Napoleon wished to attack Kutusoff, drive him or destroy him, and then fall back on Smolensk. His officers counselled against this.
“Then what am I to do?”
“Stay here,” advised Count Daru. “Turn Moscow into a fortified camp, and so pass the winter. There is plenty of bread and salt. We can forage, we can salt down the horses which we cannot feed. As for quarters, if there are not houses enough here, there are plenty of cellars. We can hold out till spring, when our reënforcements, backed by Lithuania in arms, will come to the rescue and complete our success.”
“Counsel of the lion!” exclaimed the Emperor. “But what will Paris say? what will they do? No; France is not accustomed to my absence. Prussia and Austria will take advantage of it.”

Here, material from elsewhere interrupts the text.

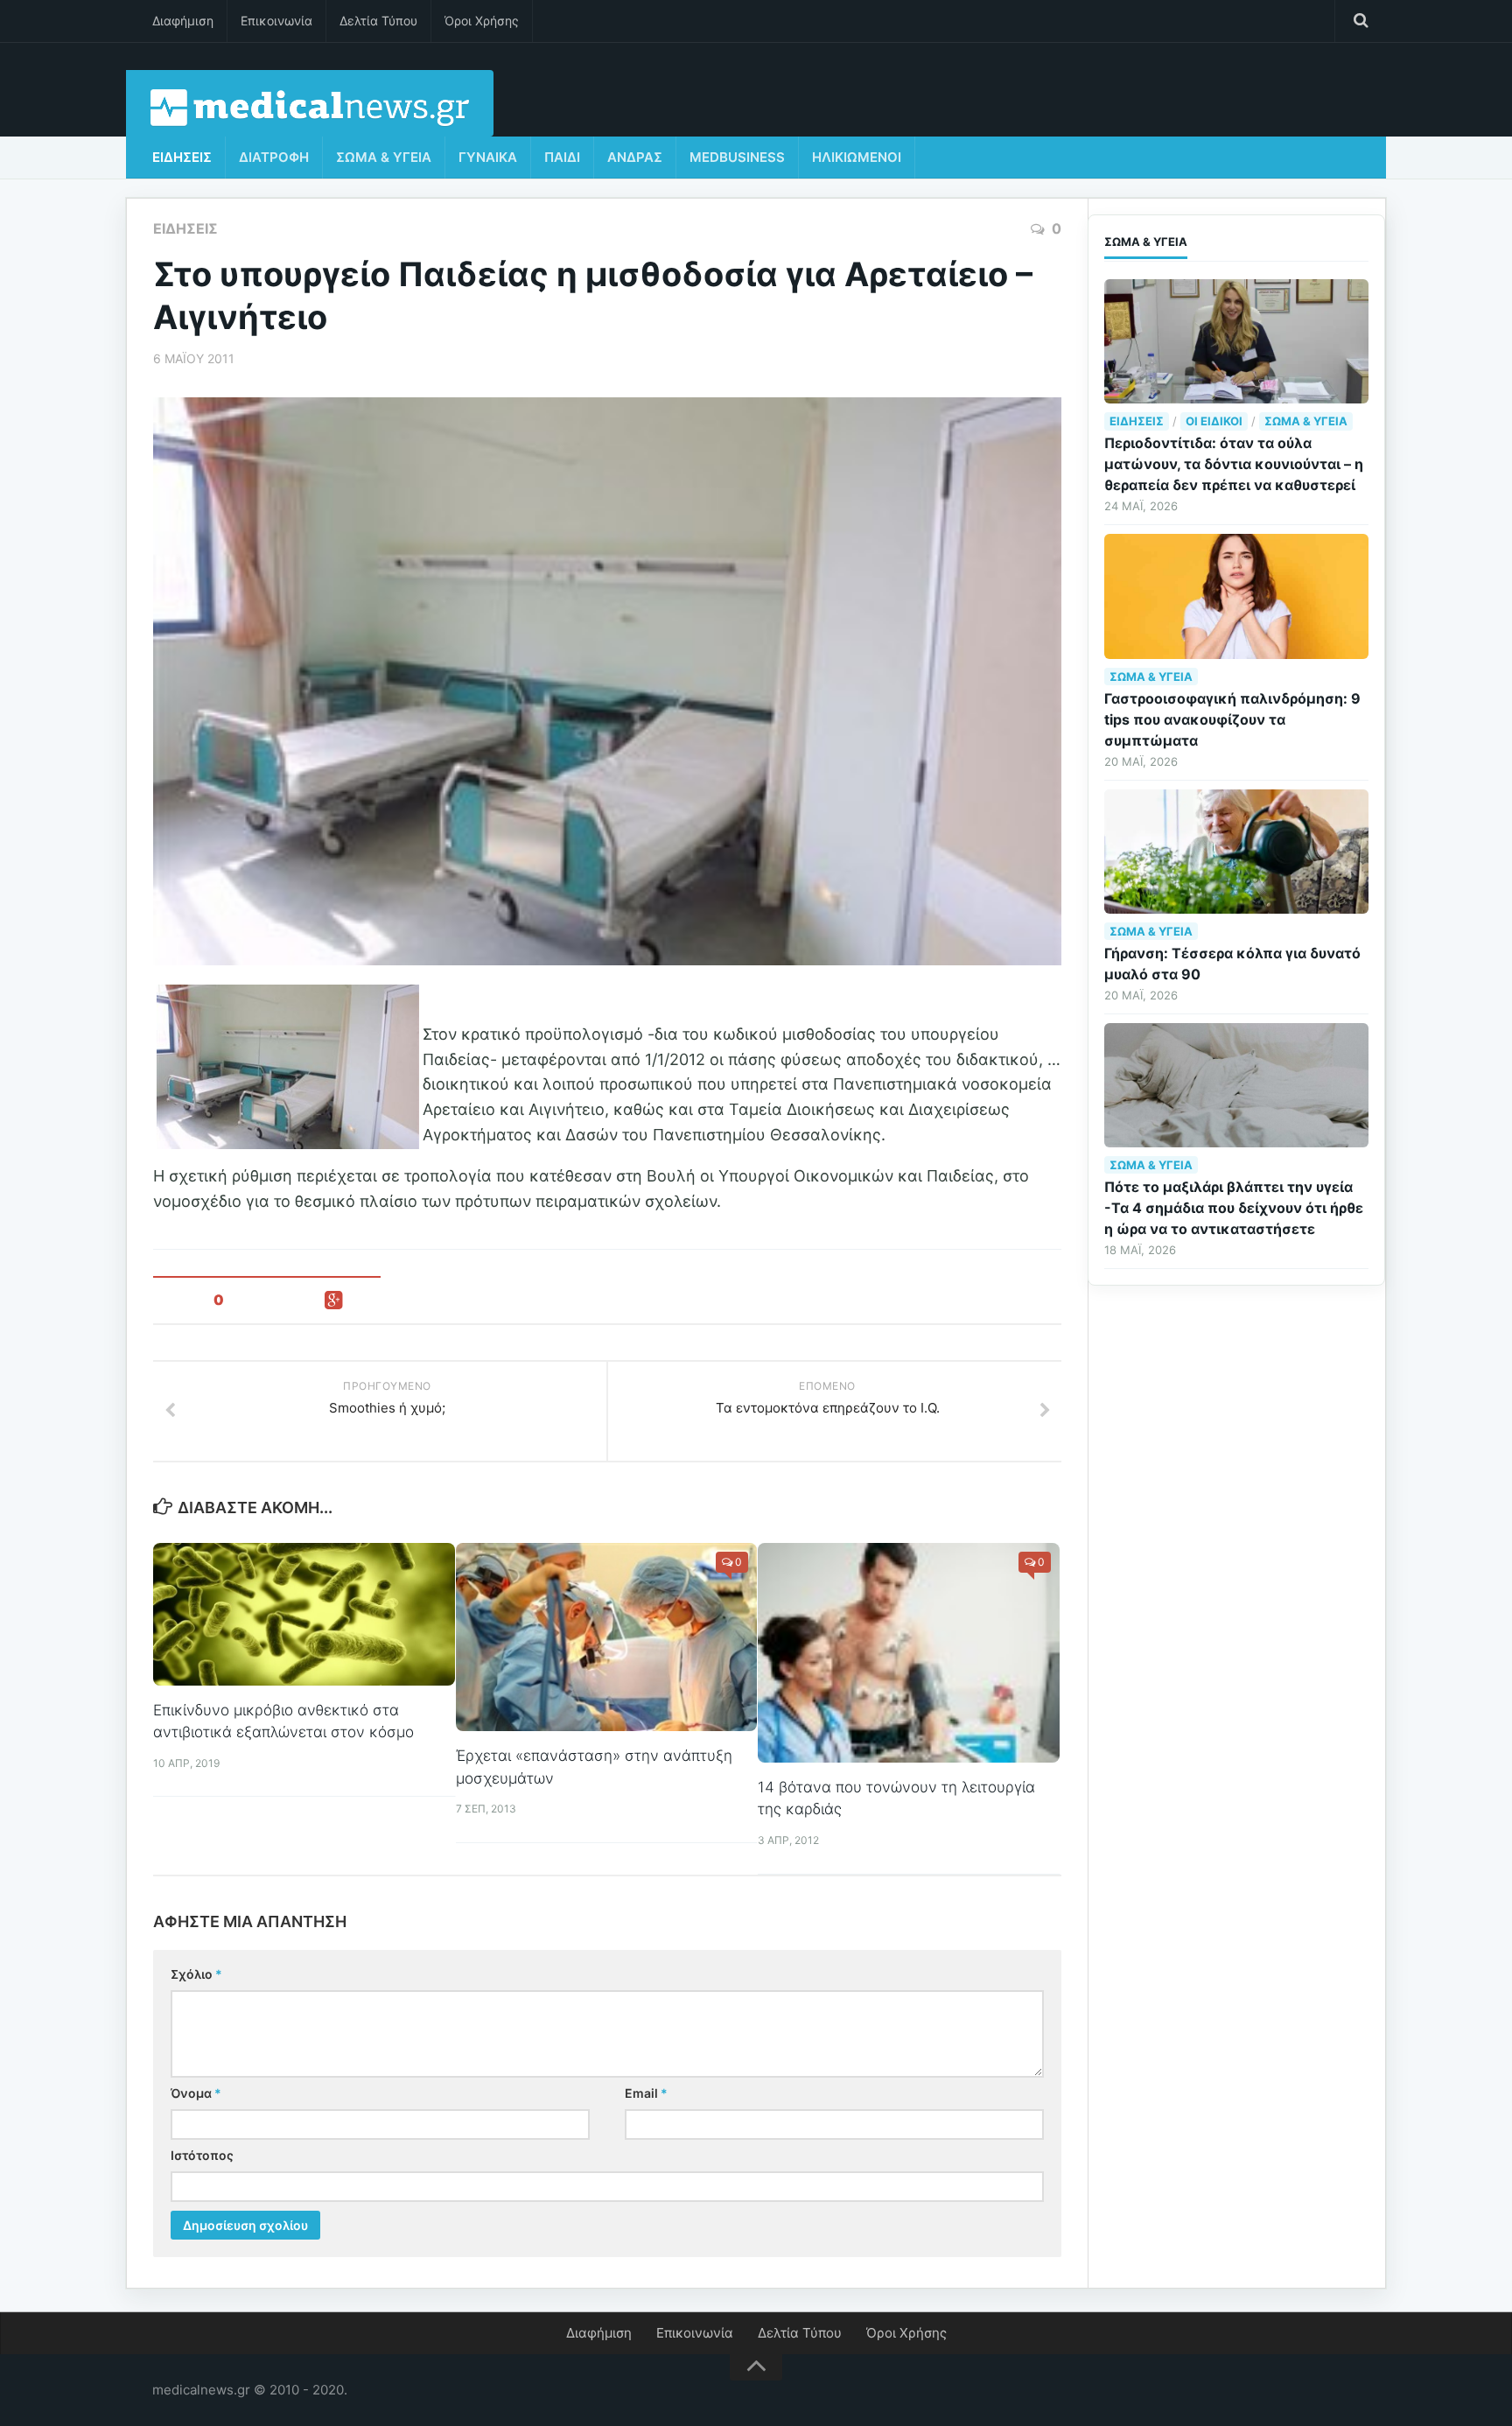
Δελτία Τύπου (378, 20)
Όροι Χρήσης (481, 20)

At length a rabbit, fleeing for dear life from a Cossack, put an end to hesitation, and put two great armies in motion.
Tolstoï relates: “On October 14 a Cossack, Shapovalof, while on patrol duty, shot at a rabbit, and, entering the woods in pursuit of the wounded animal, stumbled upon the unguarded left flank of Murat’s army”—Napoleon’s advance guard.
Shapovalof, on his return to camp, told what he had seen, the news reached headquarters, a reconnoissance confirmed the statement, and the Russians, sorely tempted, broke the armistice, fell upon the unwary Murat, and did him immense damage. But for a difference between the Russian generals, it appears that Murat’s entire force might have been captured.

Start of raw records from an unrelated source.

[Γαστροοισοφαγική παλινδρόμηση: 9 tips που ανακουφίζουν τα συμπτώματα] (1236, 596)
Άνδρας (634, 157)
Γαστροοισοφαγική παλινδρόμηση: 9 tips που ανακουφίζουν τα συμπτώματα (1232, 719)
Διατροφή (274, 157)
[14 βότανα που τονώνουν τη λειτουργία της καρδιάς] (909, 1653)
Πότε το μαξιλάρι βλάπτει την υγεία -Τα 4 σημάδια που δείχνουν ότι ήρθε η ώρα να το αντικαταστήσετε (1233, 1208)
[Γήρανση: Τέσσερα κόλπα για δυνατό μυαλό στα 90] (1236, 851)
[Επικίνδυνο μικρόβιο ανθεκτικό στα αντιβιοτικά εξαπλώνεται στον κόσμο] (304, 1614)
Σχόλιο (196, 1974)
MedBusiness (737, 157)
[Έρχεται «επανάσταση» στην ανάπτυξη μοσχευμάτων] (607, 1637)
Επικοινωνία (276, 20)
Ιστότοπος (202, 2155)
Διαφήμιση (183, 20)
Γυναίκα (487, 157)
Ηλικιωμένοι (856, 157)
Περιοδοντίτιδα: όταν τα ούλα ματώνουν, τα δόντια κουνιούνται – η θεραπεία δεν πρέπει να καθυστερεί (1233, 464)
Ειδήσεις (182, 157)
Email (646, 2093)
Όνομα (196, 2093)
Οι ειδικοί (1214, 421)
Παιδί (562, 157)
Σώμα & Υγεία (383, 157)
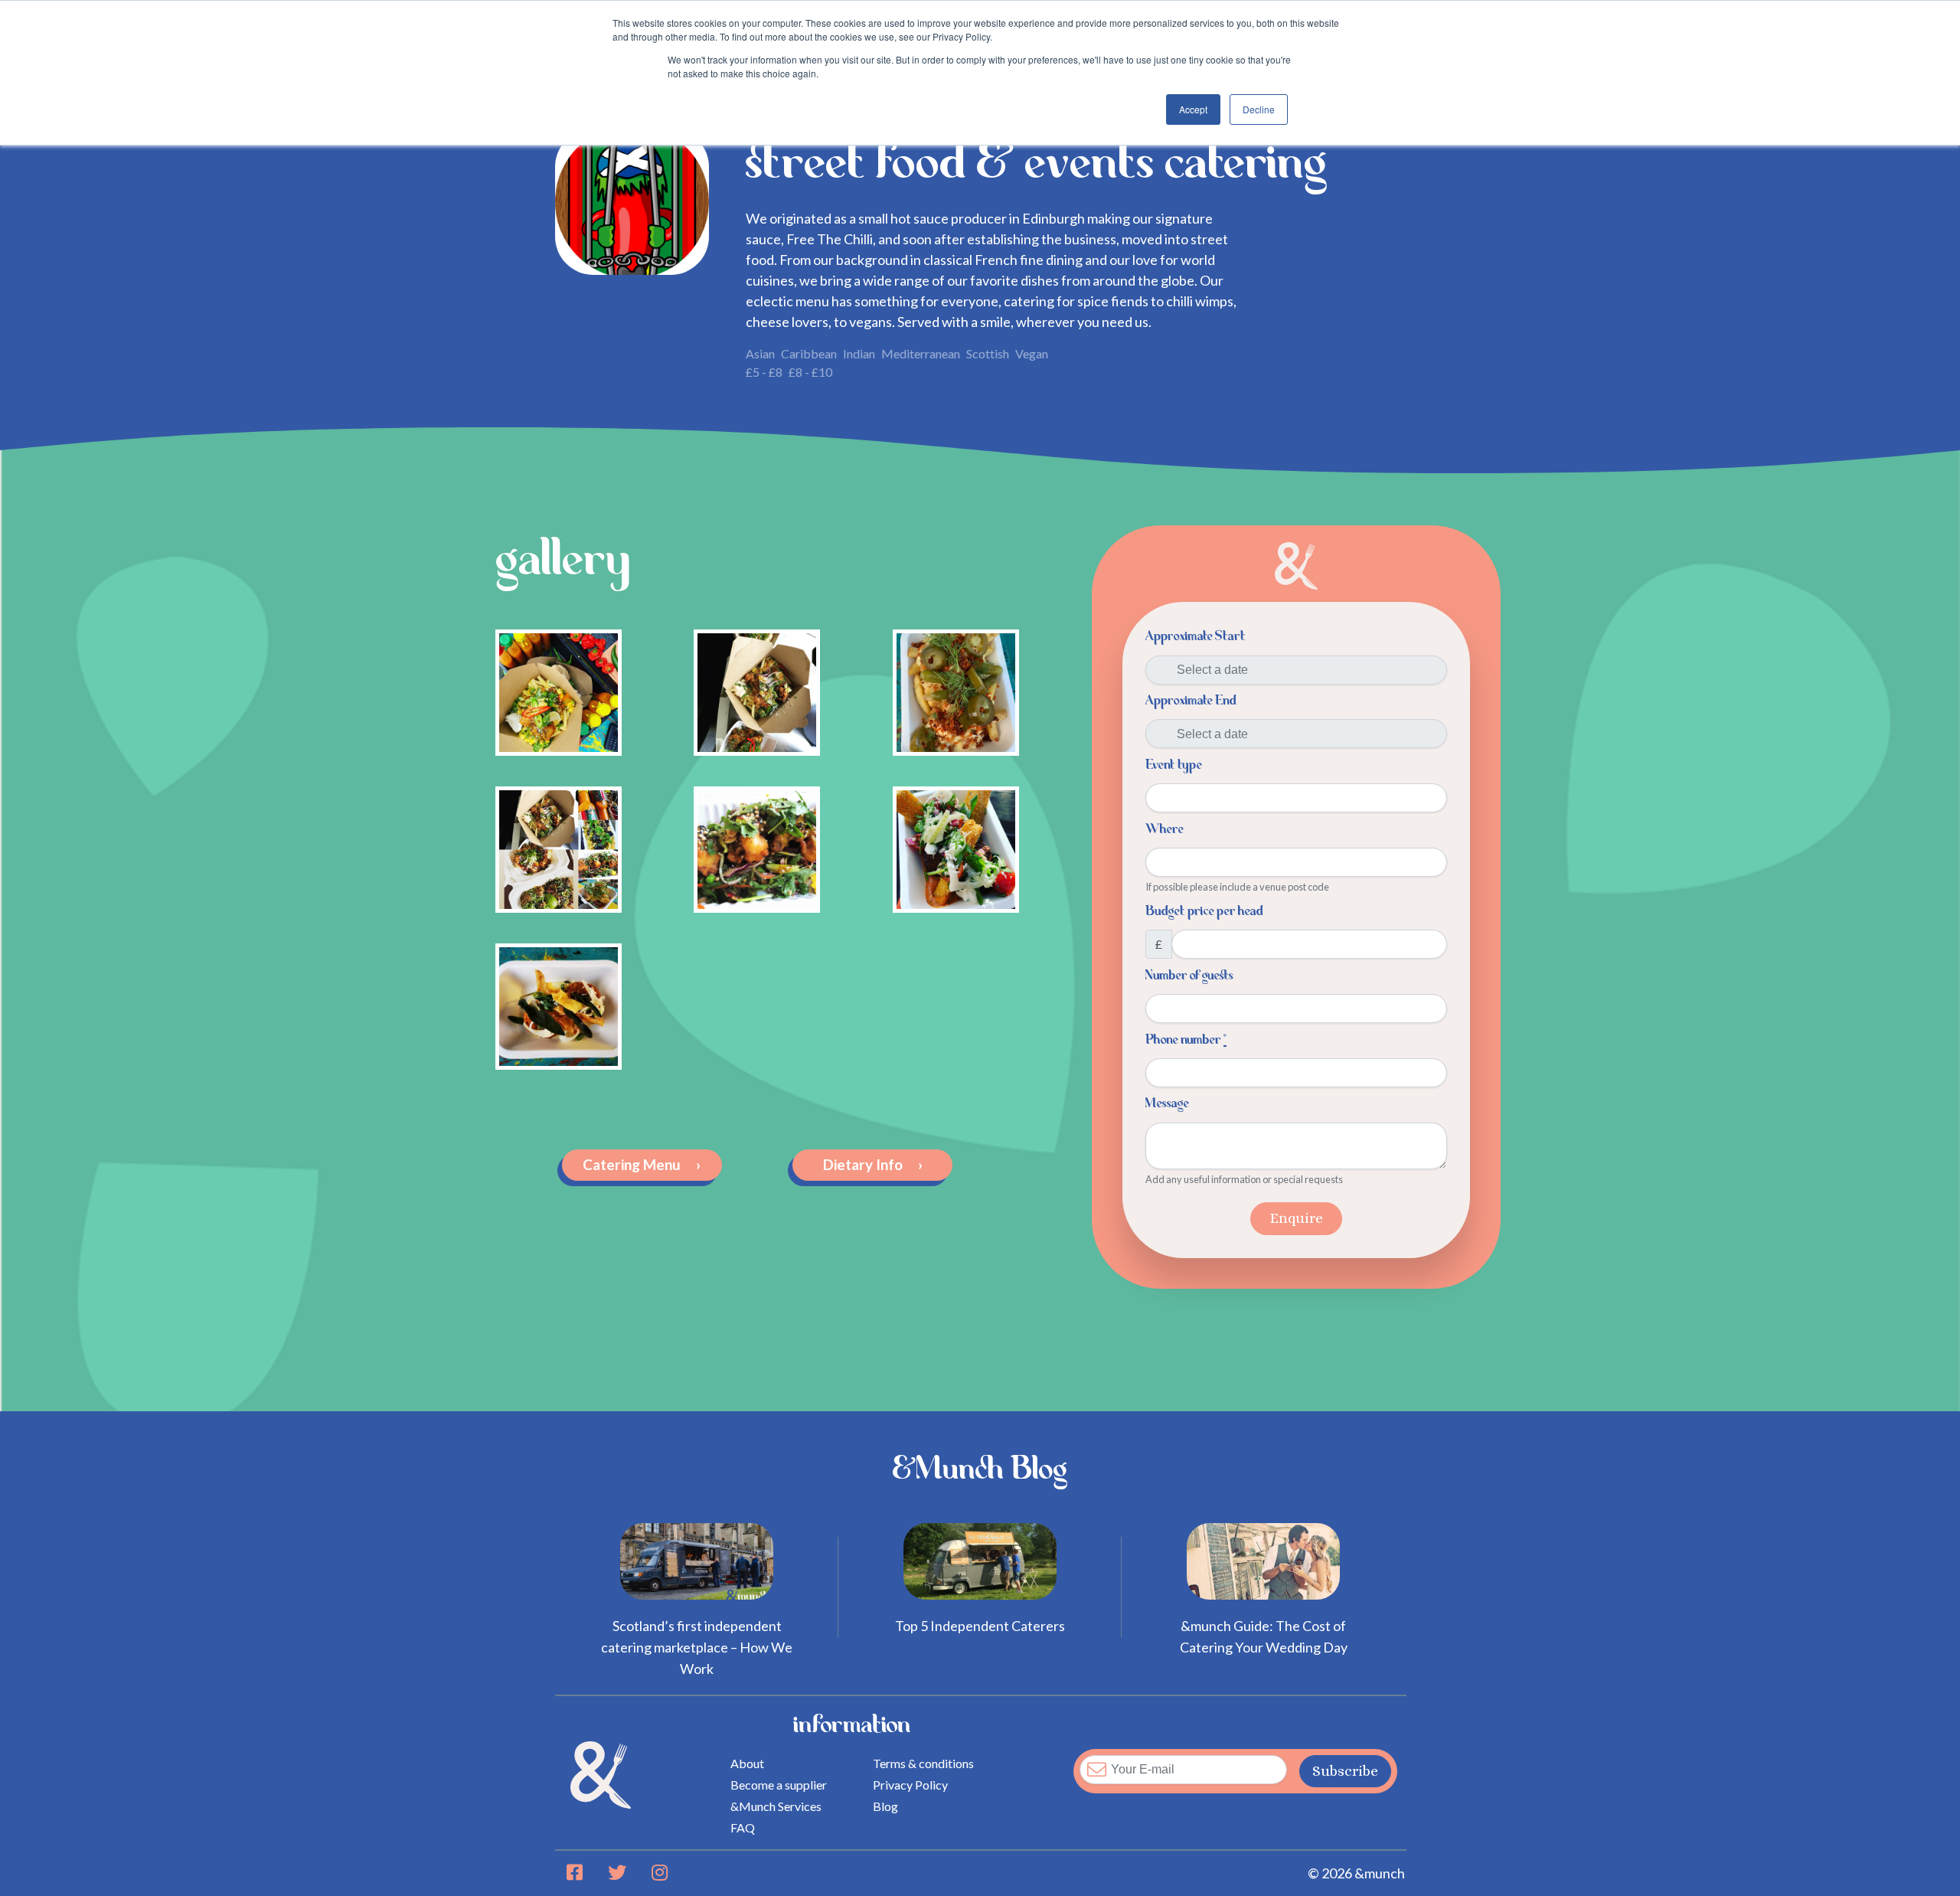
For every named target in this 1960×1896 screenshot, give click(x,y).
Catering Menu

The Emperor was holding a review in the courtyard of the Kremlin when members of his suite began to say to one another that they heard cannon firing in the direction of the advance guard. At first no one dared speak of it to Napoleon. Duroc finally did so, and the Emperor was seen to be seriously disturbed. The review had not been recommenced before an aide-de-camp from Murat came at full speed to report that the truce had been broken, the French taken by surprise, and routed with heavy loss.
This was October 18. At last Napoleon was a soldier again: the news of the battle had roused him to action. His decision was taken, orders flew, and before night the whole army was in motion.